● **Work instruction**
Everything in the records must appear again exactly, except the images.
::: Given entries :::
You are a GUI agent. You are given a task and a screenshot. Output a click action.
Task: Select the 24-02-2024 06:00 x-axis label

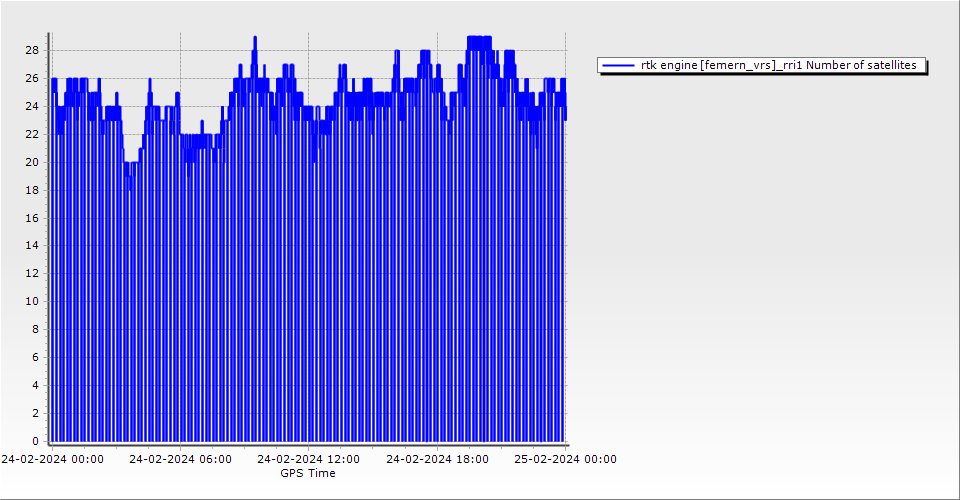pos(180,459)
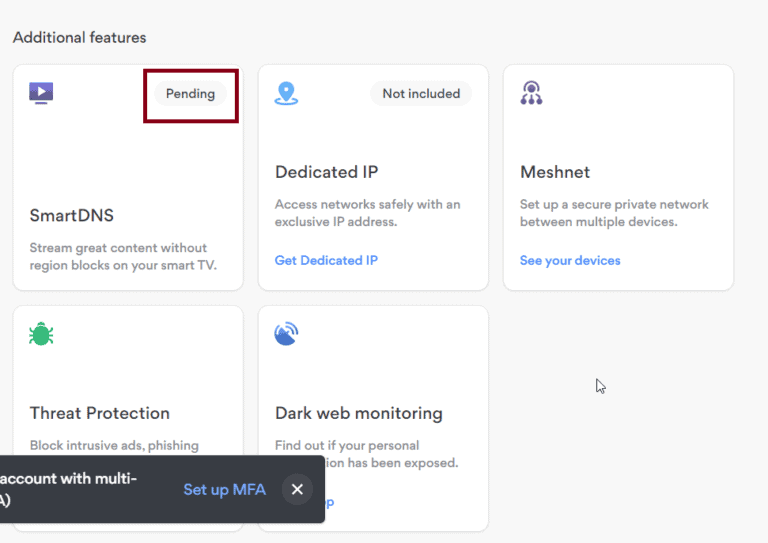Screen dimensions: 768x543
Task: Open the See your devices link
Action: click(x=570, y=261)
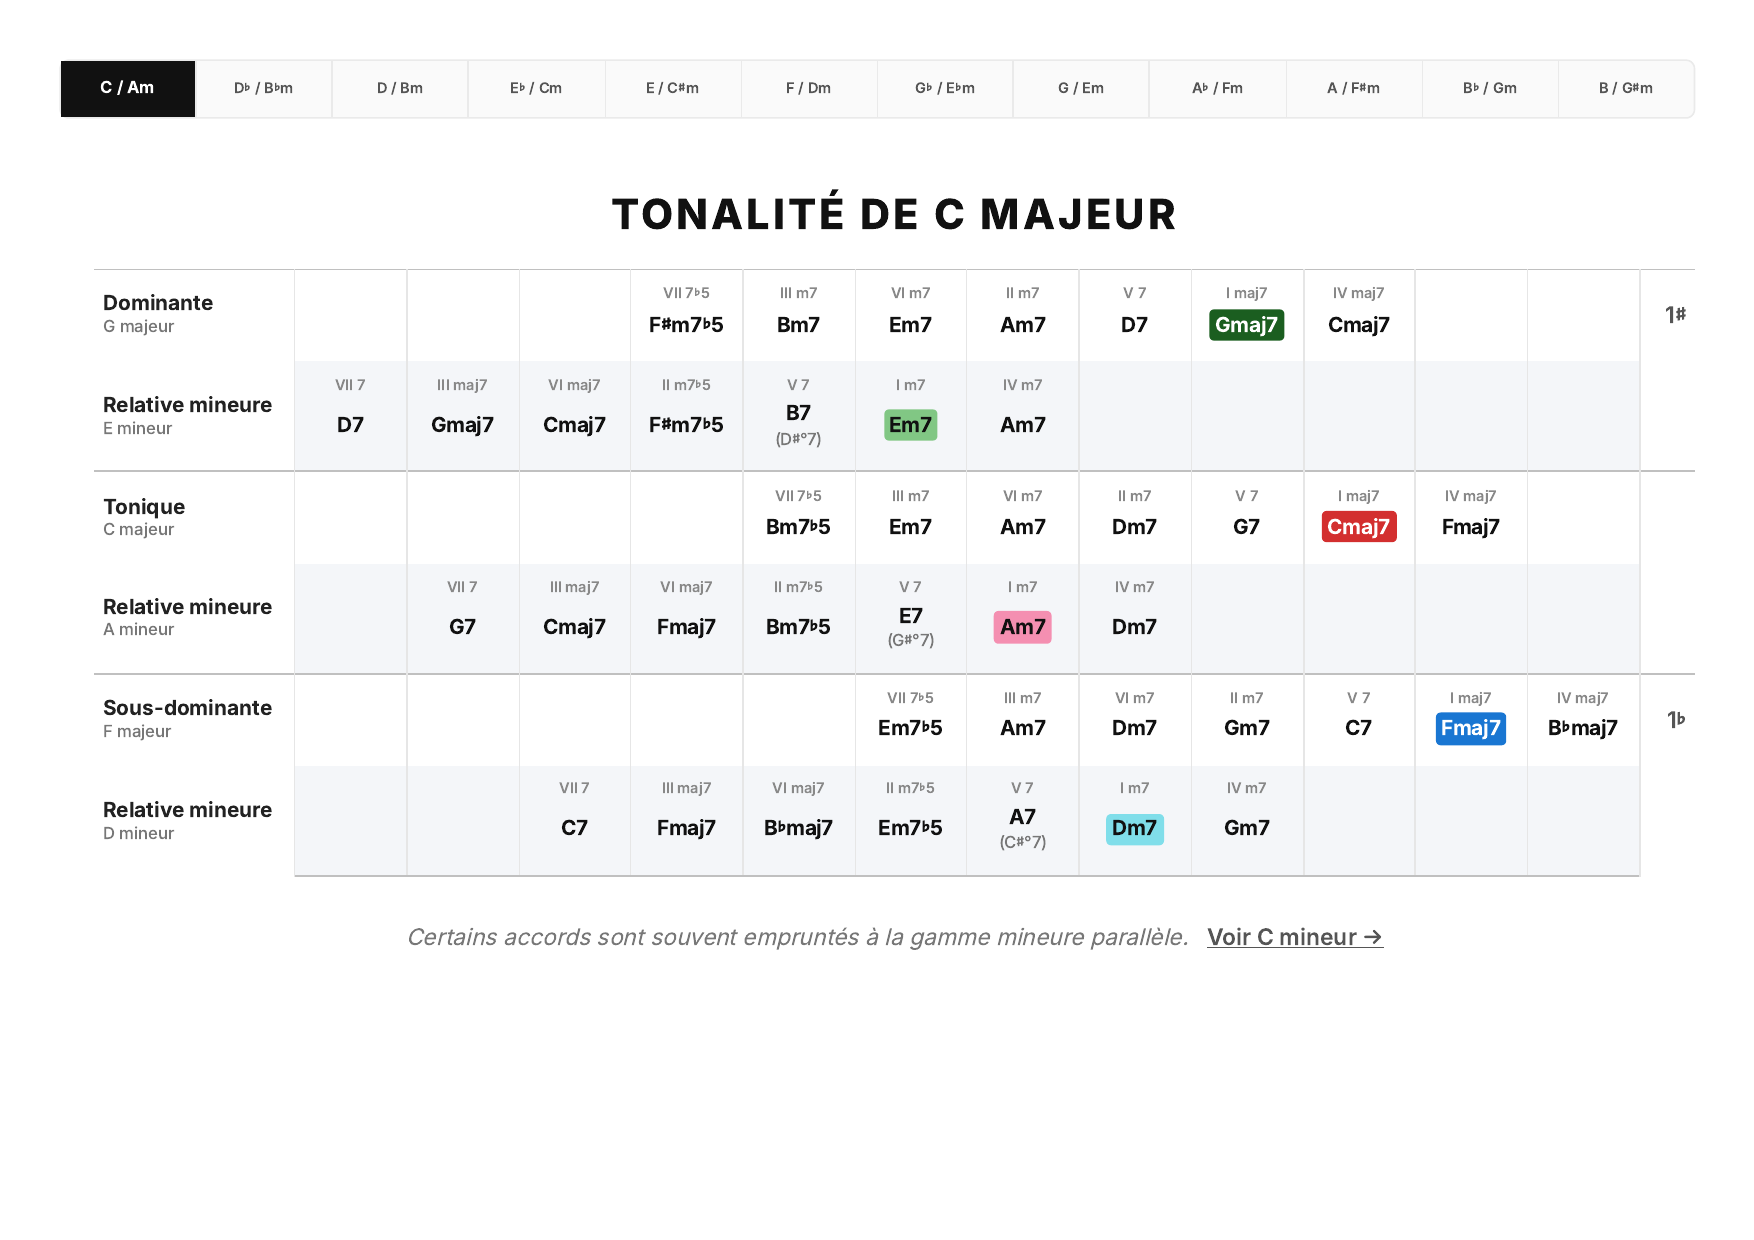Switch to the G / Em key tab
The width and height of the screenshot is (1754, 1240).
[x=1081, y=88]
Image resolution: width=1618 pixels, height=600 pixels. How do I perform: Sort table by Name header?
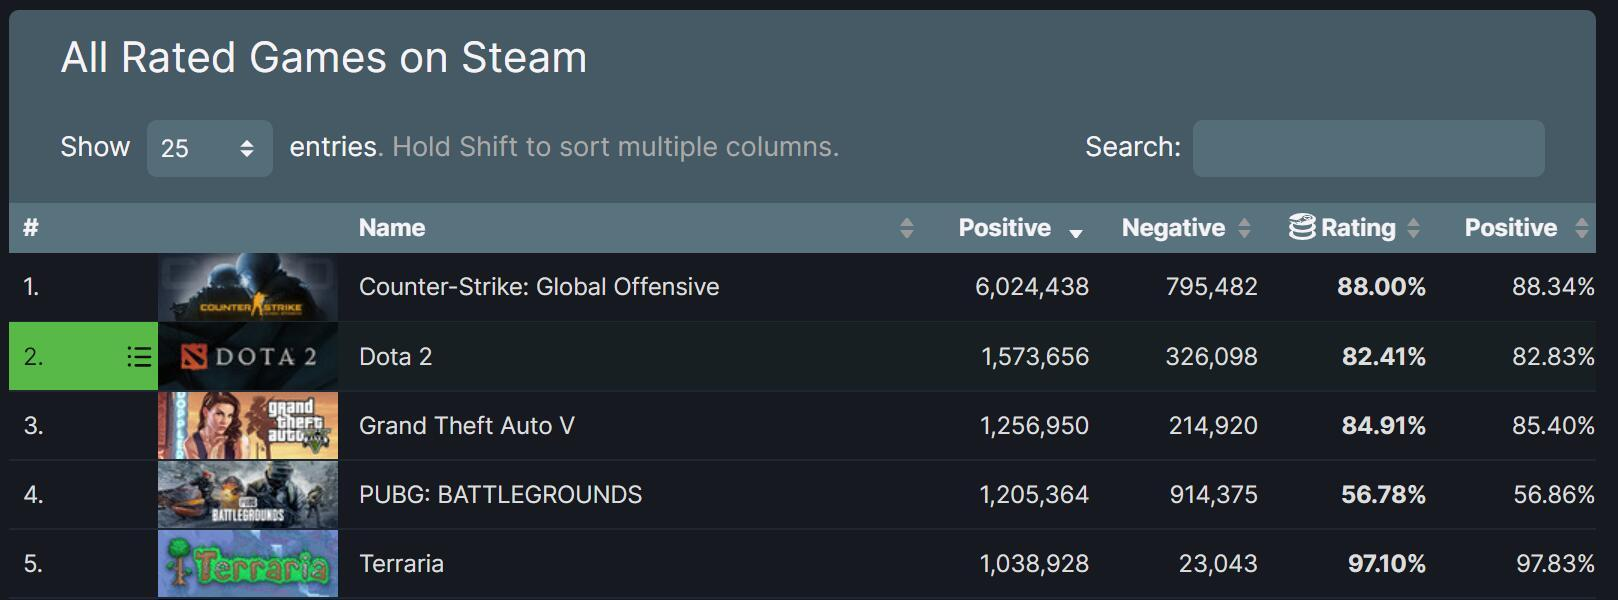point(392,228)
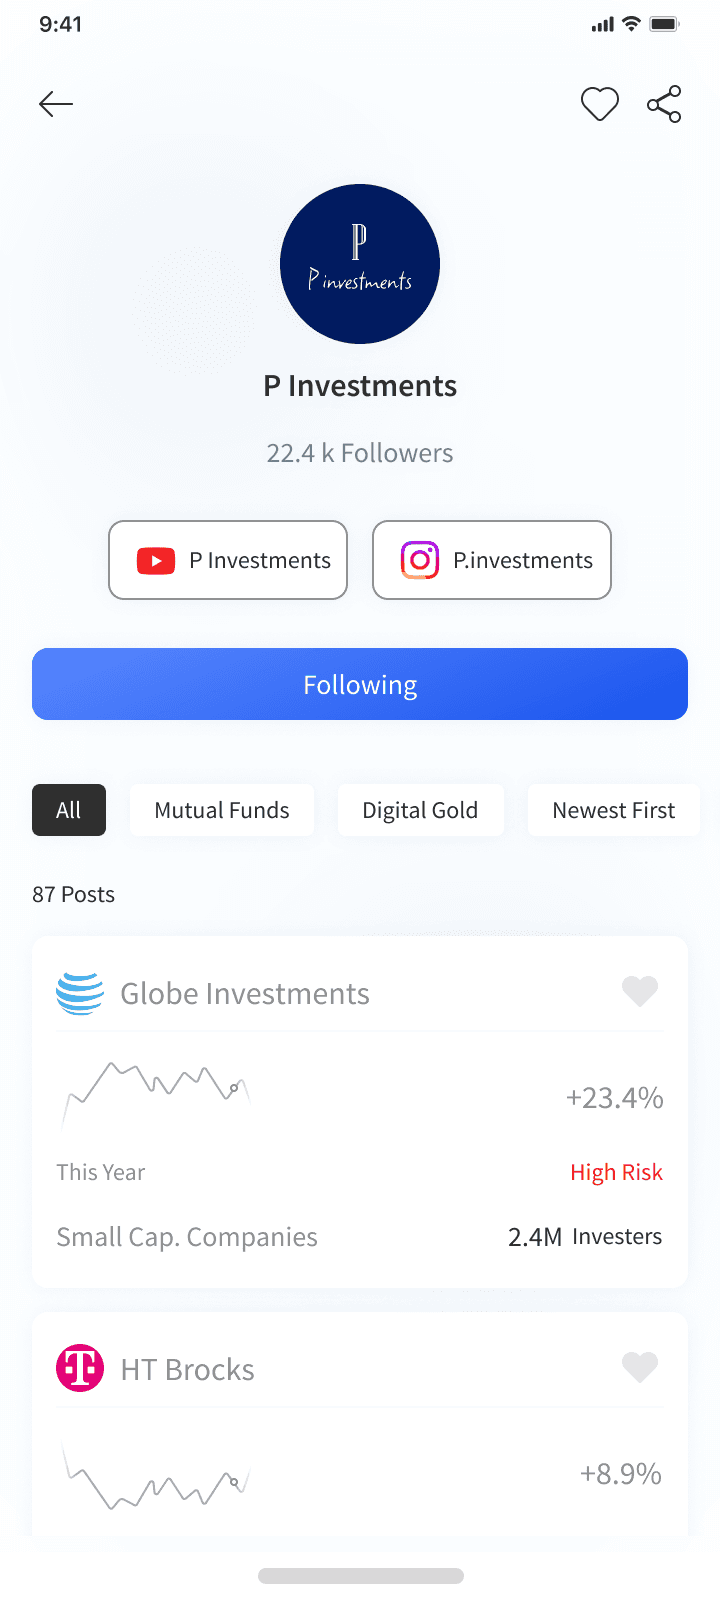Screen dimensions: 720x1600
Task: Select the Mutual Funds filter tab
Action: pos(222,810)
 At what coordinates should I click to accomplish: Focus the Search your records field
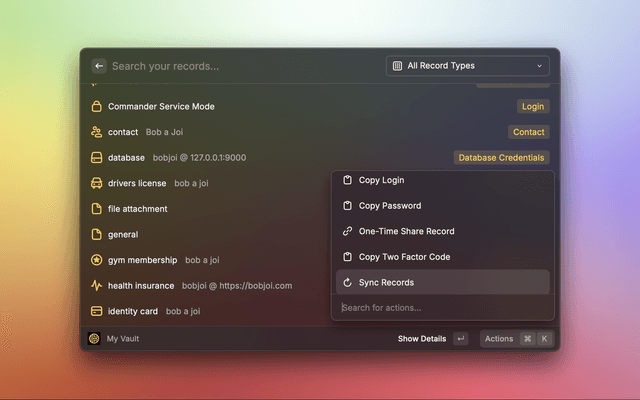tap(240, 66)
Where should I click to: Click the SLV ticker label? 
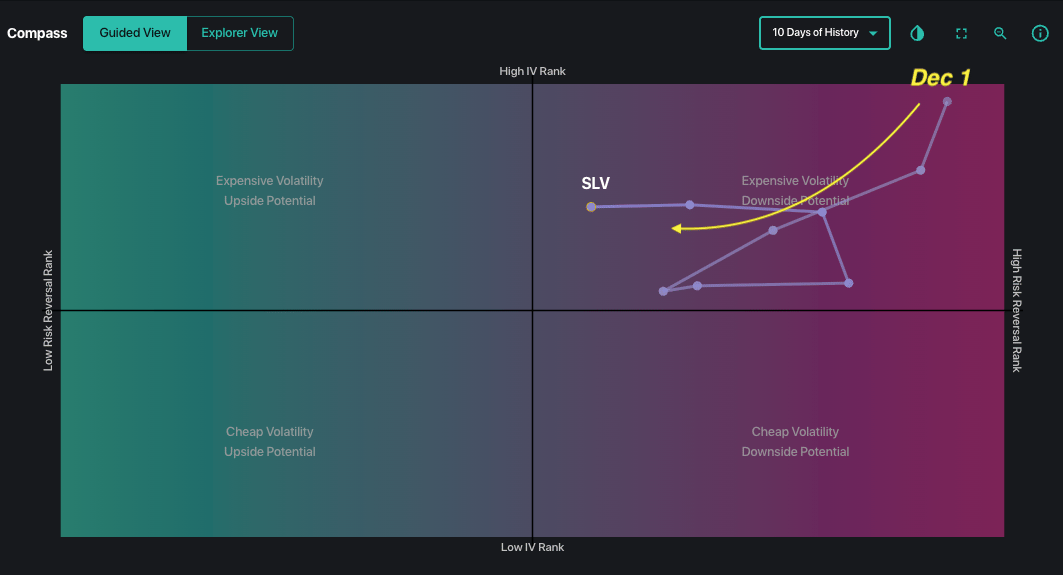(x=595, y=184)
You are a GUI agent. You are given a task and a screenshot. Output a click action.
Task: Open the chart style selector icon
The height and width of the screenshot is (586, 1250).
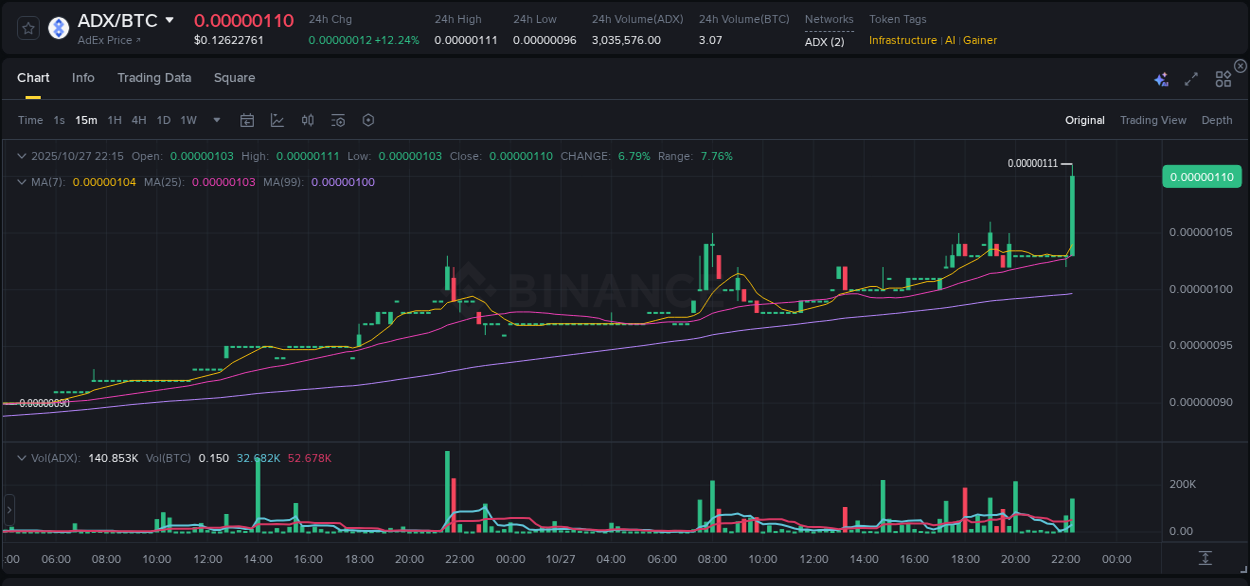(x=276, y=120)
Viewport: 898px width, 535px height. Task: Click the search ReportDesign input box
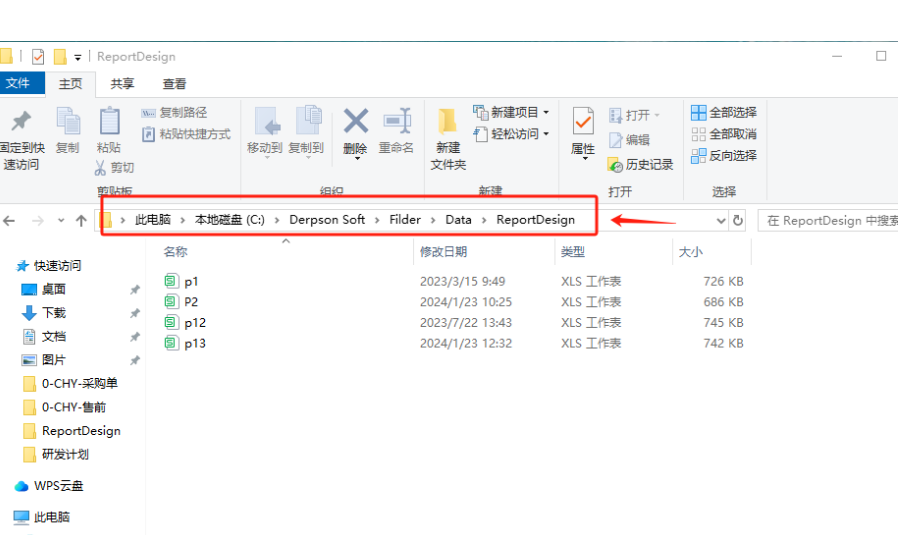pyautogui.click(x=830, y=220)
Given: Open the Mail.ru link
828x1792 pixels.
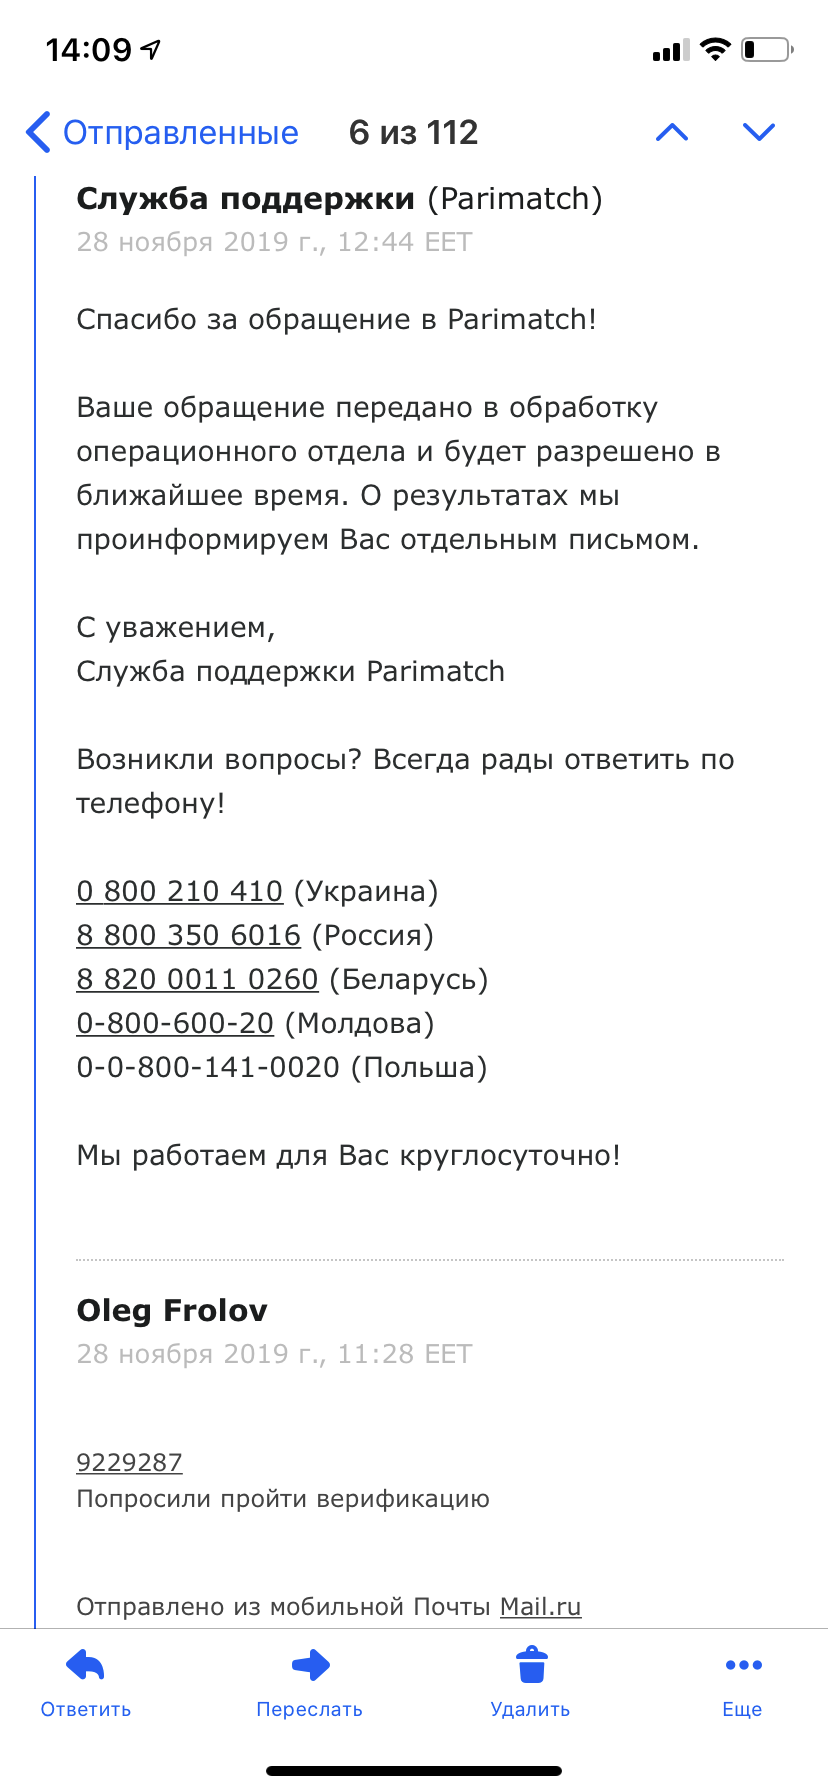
:::
● **Task output**
You are a GUI agent. You are given a task and a screenshot. Output a click action.
Task: Select the 24-02-2024 06:00 x-axis label

pos(180,459)
Screen dimensions: 768x543
Task: Open the See your devices link
Action: click(x=570, y=261)
Switch to the G / Em key tab
The width and height of the screenshot is (1754, 1240).
[x=1081, y=88]
Image resolution: width=1618 pixels, height=600 pixels. How do I perform: Sort table by Name header?
point(392,228)
Screen dimensions: 720x1600
Task: Select the Mutual Funds filter tab
Action: pos(222,810)
 At what coordinates should I click to accomplish: Focus the Search your records field
tap(240, 66)
Where should I click to: Click the SLV ticker label? 
(x=595, y=184)
You are a GUI agent. You are given a task and a screenshot. Output a click action.
Task: Open the chart style selector icon
The height and width of the screenshot is (586, 1250).
(x=276, y=120)
Viewport: 898px width, 535px height. Task: Click the search ReportDesign input box
pyautogui.click(x=830, y=220)
Given: Open the Mail.ru link
828x1792 pixels.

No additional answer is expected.